* [Collected data]
□ □ □ □

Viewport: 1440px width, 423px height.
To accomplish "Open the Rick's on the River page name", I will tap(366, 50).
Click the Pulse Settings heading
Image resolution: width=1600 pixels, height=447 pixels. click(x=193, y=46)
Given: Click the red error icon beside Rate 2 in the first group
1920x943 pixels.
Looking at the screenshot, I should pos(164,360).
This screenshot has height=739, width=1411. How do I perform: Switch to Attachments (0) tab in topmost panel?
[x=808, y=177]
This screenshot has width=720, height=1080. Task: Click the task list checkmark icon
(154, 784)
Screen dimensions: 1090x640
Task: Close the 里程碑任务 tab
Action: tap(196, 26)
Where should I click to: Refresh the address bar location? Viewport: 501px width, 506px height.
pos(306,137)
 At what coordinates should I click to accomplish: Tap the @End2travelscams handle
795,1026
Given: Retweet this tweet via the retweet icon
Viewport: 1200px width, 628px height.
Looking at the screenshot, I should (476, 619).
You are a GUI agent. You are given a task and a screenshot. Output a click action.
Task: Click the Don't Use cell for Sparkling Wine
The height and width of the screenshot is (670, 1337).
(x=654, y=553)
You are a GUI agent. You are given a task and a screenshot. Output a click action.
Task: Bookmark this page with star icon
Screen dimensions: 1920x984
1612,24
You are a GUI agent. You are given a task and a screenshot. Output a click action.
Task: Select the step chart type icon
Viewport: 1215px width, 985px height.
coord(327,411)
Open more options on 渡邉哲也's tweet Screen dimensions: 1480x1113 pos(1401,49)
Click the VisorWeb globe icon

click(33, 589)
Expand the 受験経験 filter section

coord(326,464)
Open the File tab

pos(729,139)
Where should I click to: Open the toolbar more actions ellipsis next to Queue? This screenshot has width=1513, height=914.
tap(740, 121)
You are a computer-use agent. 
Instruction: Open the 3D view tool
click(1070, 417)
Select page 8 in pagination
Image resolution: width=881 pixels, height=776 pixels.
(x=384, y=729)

□ □ □ □

* [EXERCISE DETAILS] Repeat the entries shown above, every one, word for word.

* [RESULT FOR THIS TASK]
Viewport: 1440px width, 423px height.
To accomplish "Open the Rick's on the River page name", I will tap(366, 50).
Click the Pulse Settings heading
Image resolution: width=1600 pixels, height=447 pixels. click(x=193, y=46)
Given: Click the red error icon beside Rate 2 in the first group
1920x943 pixels.
Looking at the screenshot, I should pos(164,360).
This screenshot has height=739, width=1411. How do I perform: Switch to Attachments (0) tab in topmost panel?
[x=808, y=177]
This screenshot has width=720, height=1080. Task: Click the task list checkmark icon
(154, 784)
Screen dimensions: 1090x640
Task: Close the 里程碑任务 tab
Action: tap(196, 26)
Where should I click to: Refresh the address bar location? Viewport: 501px width, 506px height.
pos(306,137)
 At what coordinates should I click to accomplish: Tap the @End2travelscams handle
795,1026
Given: Retweet this tweet via the retweet icon
Viewport: 1200px width, 628px height.
Looking at the screenshot, I should (476, 619).
You are a GUI agent. You are given a task and a screenshot. Output a click action.
Task: Click the Don't Use cell for Sparkling Wine
The height and width of the screenshot is (670, 1337).
(x=654, y=553)
You are a GUI agent. You are given a task and a screenshot. Output a click action.
Task: Bookmark this page with star icon
Screen dimensions: 1920x984
1612,24
You are a GUI agent. You are given a task and a screenshot. Output a click action.
Task: Select the step chart type icon
Viewport: 1215px width, 985px height.
coord(327,411)
Open more options on 渡邉哲也's tweet Screen dimensions: 1480x1113 pos(1401,49)
Click the VisorWeb globe icon

click(33, 589)
Expand the 受験経験 filter section

coord(326,464)
Open the File tab

pos(729,139)
Where should I click to: Open the toolbar more actions ellipsis next to Queue? This screenshot has width=1513, height=914.
tap(740, 121)
You are a computer-use agent. 
Instruction: Open the 3D view tool
click(1070, 417)
Select page 8 in pagination
Image resolution: width=881 pixels, height=776 pixels.
(x=384, y=729)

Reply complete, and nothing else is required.